[Stored data entries]
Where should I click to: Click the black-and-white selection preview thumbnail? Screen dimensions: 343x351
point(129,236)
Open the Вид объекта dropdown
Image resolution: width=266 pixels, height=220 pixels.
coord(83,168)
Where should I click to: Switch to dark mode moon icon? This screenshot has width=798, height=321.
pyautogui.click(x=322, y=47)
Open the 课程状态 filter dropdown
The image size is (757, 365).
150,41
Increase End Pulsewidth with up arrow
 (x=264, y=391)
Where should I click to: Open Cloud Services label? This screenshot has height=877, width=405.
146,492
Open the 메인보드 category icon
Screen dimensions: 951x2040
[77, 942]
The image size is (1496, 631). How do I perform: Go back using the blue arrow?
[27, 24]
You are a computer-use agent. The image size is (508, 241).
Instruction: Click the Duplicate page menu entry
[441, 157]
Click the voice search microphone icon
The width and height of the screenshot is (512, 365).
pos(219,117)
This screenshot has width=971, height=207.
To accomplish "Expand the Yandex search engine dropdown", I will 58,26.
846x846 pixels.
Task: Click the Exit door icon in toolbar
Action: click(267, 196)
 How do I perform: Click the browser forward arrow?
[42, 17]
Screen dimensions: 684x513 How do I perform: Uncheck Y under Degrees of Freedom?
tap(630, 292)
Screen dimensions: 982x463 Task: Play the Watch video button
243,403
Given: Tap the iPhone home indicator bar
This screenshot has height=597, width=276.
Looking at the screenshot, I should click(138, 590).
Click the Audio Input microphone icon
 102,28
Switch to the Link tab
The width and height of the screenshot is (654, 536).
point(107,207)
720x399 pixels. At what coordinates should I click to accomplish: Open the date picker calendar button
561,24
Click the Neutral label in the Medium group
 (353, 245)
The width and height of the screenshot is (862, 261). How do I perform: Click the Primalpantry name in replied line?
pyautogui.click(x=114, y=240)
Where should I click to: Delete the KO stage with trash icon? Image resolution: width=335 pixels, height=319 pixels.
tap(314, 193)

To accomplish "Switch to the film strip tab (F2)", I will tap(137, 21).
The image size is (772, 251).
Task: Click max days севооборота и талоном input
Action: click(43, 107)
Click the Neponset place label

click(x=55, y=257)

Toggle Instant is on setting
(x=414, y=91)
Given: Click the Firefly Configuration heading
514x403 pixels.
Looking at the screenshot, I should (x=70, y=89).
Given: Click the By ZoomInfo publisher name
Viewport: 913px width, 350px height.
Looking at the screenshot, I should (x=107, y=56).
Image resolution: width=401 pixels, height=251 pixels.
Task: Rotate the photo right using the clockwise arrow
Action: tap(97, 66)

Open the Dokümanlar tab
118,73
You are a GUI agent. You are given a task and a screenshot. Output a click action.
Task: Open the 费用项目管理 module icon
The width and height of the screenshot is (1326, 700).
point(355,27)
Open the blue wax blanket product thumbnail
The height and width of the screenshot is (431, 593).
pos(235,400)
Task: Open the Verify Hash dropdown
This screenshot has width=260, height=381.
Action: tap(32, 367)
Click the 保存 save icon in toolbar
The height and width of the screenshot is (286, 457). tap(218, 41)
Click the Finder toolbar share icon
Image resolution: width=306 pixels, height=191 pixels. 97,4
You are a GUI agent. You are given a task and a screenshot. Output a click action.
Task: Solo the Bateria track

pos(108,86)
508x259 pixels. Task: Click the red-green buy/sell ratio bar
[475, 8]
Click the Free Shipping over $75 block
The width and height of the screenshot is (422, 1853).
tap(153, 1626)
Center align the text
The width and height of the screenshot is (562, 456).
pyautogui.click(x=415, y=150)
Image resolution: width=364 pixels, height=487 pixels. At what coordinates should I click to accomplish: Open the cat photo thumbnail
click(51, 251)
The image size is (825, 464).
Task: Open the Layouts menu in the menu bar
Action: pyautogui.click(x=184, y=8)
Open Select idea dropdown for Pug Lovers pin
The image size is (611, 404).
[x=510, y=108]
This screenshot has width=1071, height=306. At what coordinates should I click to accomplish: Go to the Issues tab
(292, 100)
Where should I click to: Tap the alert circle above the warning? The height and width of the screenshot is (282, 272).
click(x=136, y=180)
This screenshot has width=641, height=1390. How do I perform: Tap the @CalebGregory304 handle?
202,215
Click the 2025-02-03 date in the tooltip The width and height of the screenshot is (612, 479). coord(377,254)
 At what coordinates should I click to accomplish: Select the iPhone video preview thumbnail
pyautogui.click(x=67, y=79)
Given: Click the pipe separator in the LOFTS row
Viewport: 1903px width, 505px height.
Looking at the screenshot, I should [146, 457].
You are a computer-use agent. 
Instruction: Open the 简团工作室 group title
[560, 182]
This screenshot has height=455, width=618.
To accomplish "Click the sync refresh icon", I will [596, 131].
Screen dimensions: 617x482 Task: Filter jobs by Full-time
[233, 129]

Exercise objective — Repeat the data verbatim, line after line, leaving nothing out.

Reply —
Where should I click to: Click the black-and-white selection preview thumbnail? Screen dimensions: 343x351
point(129,236)
Open the Вид объекта dropdown
Image resolution: width=266 pixels, height=220 pixels.
coord(83,168)
Where should I click to: Switch to dark mode moon icon? This screenshot has width=798, height=321.
pyautogui.click(x=322, y=47)
Open the 课程状态 filter dropdown
The image size is (757, 365).
150,41
Increase End Pulsewidth with up arrow
 (x=264, y=391)
Where should I click to: Open Cloud Services label? This screenshot has height=877, width=405.
146,492
Open the 메인보드 category icon
Screen dimensions: 951x2040
[77, 942]
The image size is (1496, 631). How do I perform: Go back using the blue arrow?
[27, 24]
You are a computer-use agent. The image size is (508, 241).
Instruction: Click the Duplicate page menu entry
[441, 157]
Click the voice search microphone icon
The width and height of the screenshot is (512, 365).
pos(219,117)
This screenshot has width=971, height=207.
To accomplish "Expand the Yandex search engine dropdown", I will 58,26.
846x846 pixels.
Task: Click the Exit door icon in toolbar
Action: click(267, 196)
 How do I perform: Click the browser forward arrow?
[42, 17]
Screen dimensions: 684x513 How do I perform: Uncheck Y under Degrees of Freedom?
tap(630, 292)
Screen dimensions: 982x463 Task: Play the Watch video button
243,403
Given: Tap the iPhone home indicator bar
This screenshot has height=597, width=276.
Looking at the screenshot, I should click(138, 590).
Click the Audio Input microphone icon
 102,28
Switch to the Link tab
The width and height of the screenshot is (654, 536).
point(107,207)
720x399 pixels. At what coordinates should I click to accomplish: Open the date picker calendar button
561,24
Click the Neutral label in the Medium group
 (353, 245)
The width and height of the screenshot is (862, 261). How do I perform: Click the Primalpantry name in replied line?
pyautogui.click(x=114, y=240)
Where should I click to: Delete the KO stage with trash icon? Image resolution: width=335 pixels, height=319 pixels.
tap(314, 193)

To accomplish "Switch to the film strip tab (F2)", I will tap(137, 21).
The image size is (772, 251).
Task: Click max days севооборота и талоном input
Action: click(43, 107)
Click the Neponset place label

click(x=55, y=257)

Toggle Instant is on setting
(x=414, y=91)
Given: Click the Firefly Configuration heading
514x403 pixels.
Looking at the screenshot, I should (x=70, y=89).
Given: Click the By ZoomInfo publisher name
Viewport: 913px width, 350px height.
Looking at the screenshot, I should (x=107, y=56).
Image resolution: width=401 pixels, height=251 pixels.
Task: Rotate the photo right using the clockwise arrow
Action: tap(97, 66)

Open the Dokümanlar tab
118,73
You are a GUI agent. You are given a task and a screenshot. Output a click action.
Task: Open the 费用项目管理 module icon
The width and height of the screenshot is (1326, 700).
point(355,27)
Open the blue wax blanket product thumbnail
The height and width of the screenshot is (431, 593).
pos(235,400)
Task: Open the Verify Hash dropdown
This screenshot has width=260, height=381.
Action: tap(32, 367)
Click the 保存 save icon in toolbar
The height and width of the screenshot is (286, 457). tap(218, 41)
Click the Finder toolbar share icon
Image resolution: width=306 pixels, height=191 pixels. 97,4
You are a GUI agent. You are given a task and a screenshot. Output a click action.
Task: Solo the Bateria track

pos(108,86)
508x259 pixels. Task: Click the red-green buy/sell ratio bar
[475, 8]
Click the Free Shipping over $75 block
The width and height of the screenshot is (422, 1853).
tap(153, 1626)
Center align the text
The width and height of the screenshot is (562, 456).
pyautogui.click(x=415, y=150)
Image resolution: width=364 pixels, height=487 pixels. At what coordinates should I click to accomplish: Open the cat photo thumbnail
click(51, 251)
The image size is (825, 464).
Task: Open the Layouts menu in the menu bar
Action: pyautogui.click(x=184, y=8)
Open Select idea dropdown for Pug Lovers pin
The image size is (611, 404).
[x=510, y=108]
This screenshot has width=1071, height=306. At what coordinates should I click to accomplish: Go to the Issues tab
(292, 100)
Where should I click to: Tap the alert circle above the warning? The height and width of the screenshot is (282, 272).
click(x=136, y=180)
This screenshot has width=641, height=1390. How do I perform: Tap the @CalebGregory304 handle?
202,215
Click the 2025-02-03 date in the tooltip The width and height of the screenshot is (612, 479). coord(377,254)
 At what coordinates should I click to accomplish: Select the iPhone video preview thumbnail
pyautogui.click(x=67, y=79)
Given: Click the pipe separator in the LOFTS row
Viewport: 1903px width, 505px height.
Looking at the screenshot, I should [146, 457].
You are a computer-use agent. 
Instruction: Open the 简团工作室 group title
[560, 182]
This screenshot has height=455, width=618.
To accomplish "Click the sync refresh icon", I will [596, 131].
Screen dimensions: 617x482 Task: Filter jobs by Full-time
[233, 129]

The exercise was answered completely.